The call to arms at the time was “the personal is political.” You wouldn’t think I’d have to point out that it included the liberation political movements of the time but apparently I do. My first feminist mentor was Madeleine Parent, a Quebecois union organizer whose work was dedicated to full political rights for women, reproductive choice and equal pay — the direct forbearer of Peggy Nash

Then there is Patricia Monture, Françoise David, Sunera Thobani, Mary O’Brien, Shelagh Day, Sharon McIvor, Michele Landsberg, Judy Rebick… and those other feminists I lived and worked with on a daily basis whose names are legion and who come from a wide range of racial, ethnic, national and class backgrounds and experiences.

No doubt my list intersects and diverges with those that others would build. That’s because we had different experiences and our work and energies were focussed on a wide range of issues. I hope that we have something to pass on to contemporary feminists — something more than our critique of their contributions, though our clashes and divisions are what is of most interest to the mainstream media.

We were and are more than our mistakes, although a deep understanding of our mistakes is critical to any map of the way forward. We were challenged by feminists of colour and immigrant women and women living in poverty. We responded well or not so well. Surely we don’t want to buy back in to the middle-class, white representation of feminism that the documentary makers, Michael McNamara and Judy Holm, stick us with in their film? Both of them expressed shock upon finding that women weren’t yet equal in interviews discussing their documentary process. Ah, give me a break!

I wish it hadn’t been McNamara and Holm whose pitch to CBC to make this kind of documentary was successful, particularly McNamara, who admits that his awareness of feminism ended back in the 60s and was limited even then. But since it was them and they had to start from scratch, I thought I’d try to put myself in that position. I Googled “Canadian Feminism” and was directed to a Wikipedia page that contains shockingly few entries and misses most of the women I’ve named here entirely. Feminists may have extremely limited access to the mainstream media and the public representation of our movement. But social media and information sites like Wikipedia are ours for the taking.

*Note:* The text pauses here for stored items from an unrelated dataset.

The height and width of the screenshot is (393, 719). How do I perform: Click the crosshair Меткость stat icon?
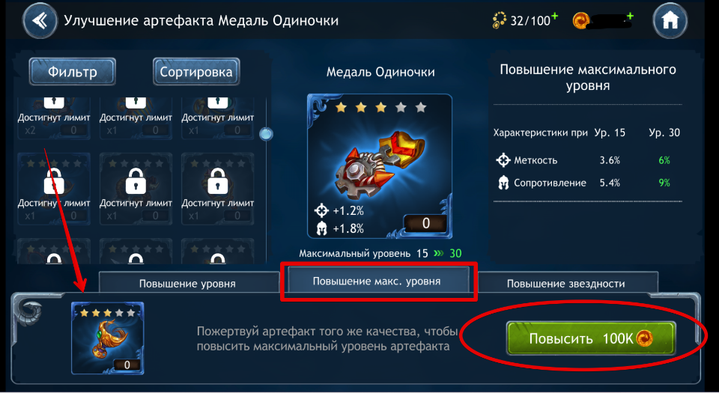tap(503, 160)
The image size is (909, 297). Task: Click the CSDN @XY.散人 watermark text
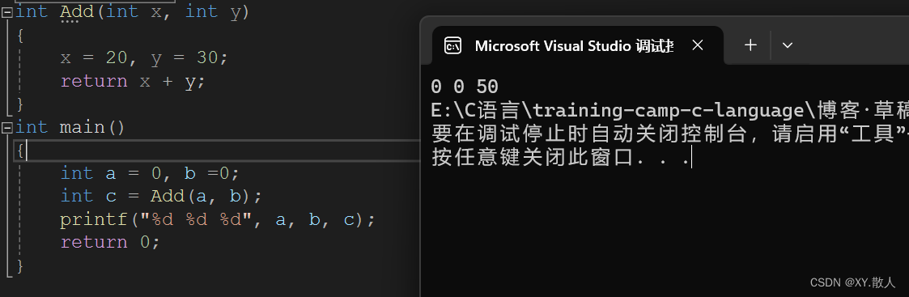coord(852,282)
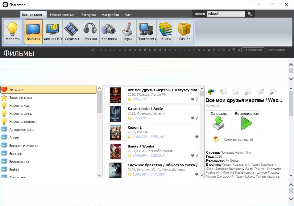Select the Книги stacked books icon
The image size is (294, 206).
(166, 31)
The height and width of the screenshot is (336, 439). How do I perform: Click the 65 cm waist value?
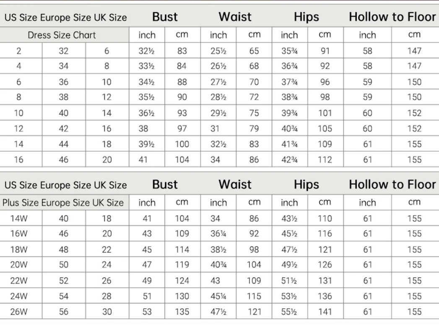click(254, 51)
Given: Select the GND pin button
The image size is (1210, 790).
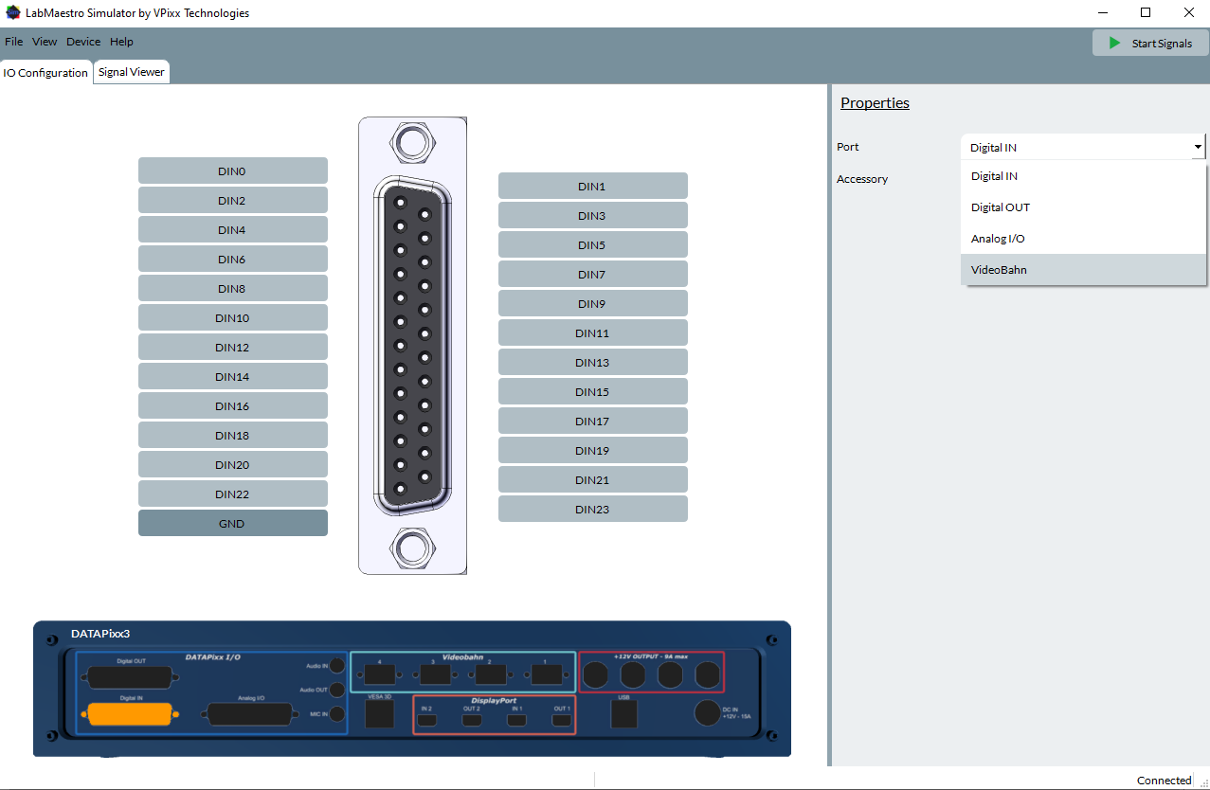Looking at the screenshot, I should [x=232, y=524].
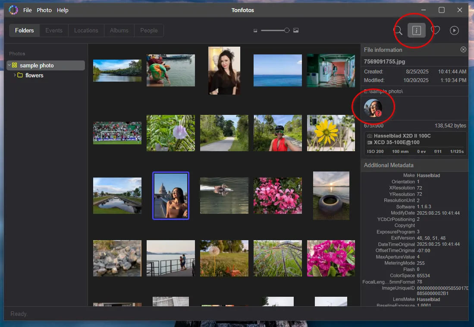The height and width of the screenshot is (327, 474).
Task: Open the Photo menu
Action: point(44,10)
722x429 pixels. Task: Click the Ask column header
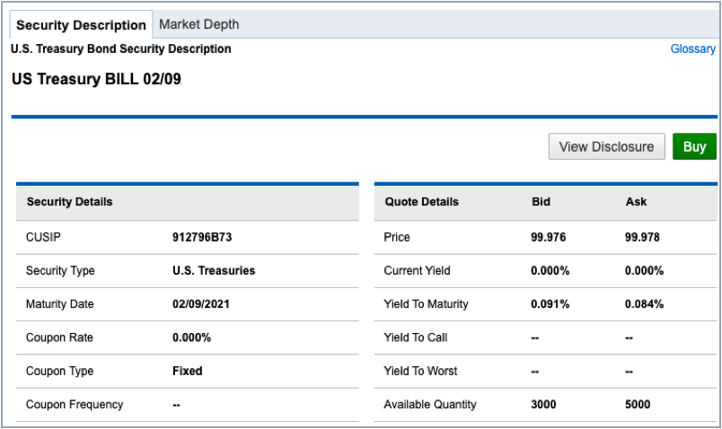tap(636, 202)
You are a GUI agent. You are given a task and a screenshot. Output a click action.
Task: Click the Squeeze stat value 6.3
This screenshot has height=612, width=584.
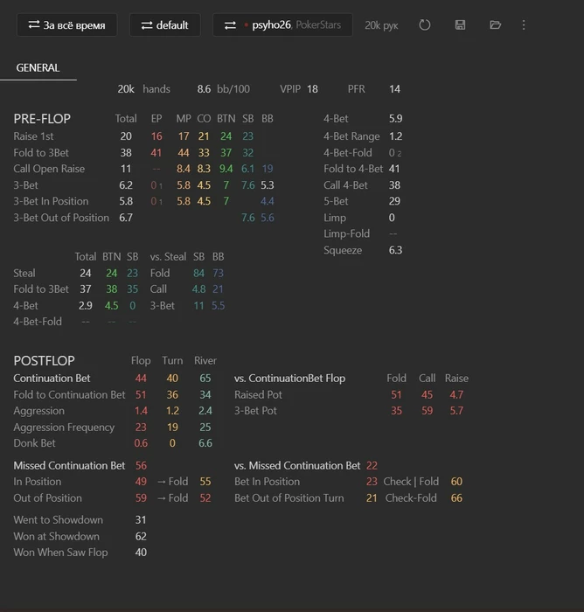tap(396, 250)
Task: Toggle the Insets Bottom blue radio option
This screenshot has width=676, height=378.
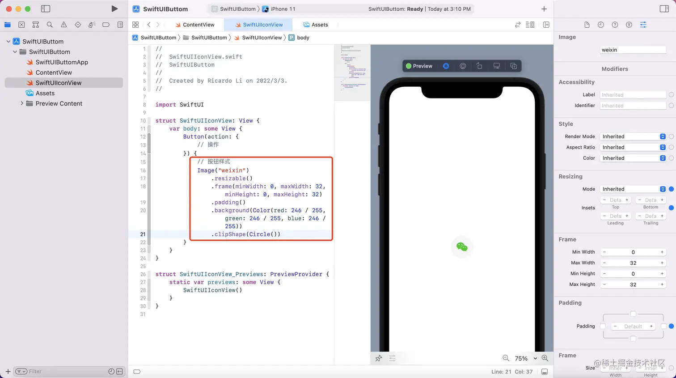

Several weeks ago, debaters hosted by The New York Times addressed the question of how few women contribute to Wikipedia. We could ask, why so few feminists? We know the answer is that we are busy doing the work. But we also know that if we identify our own contributions to the creation of a public face of feminism as a problem, we will do that work. Just for starters.

Elizabeth Pickett is an internet-based feminist freedom fighter, a mother, a grandmother, a blogger, and a poet, seething in Whitby, Ont.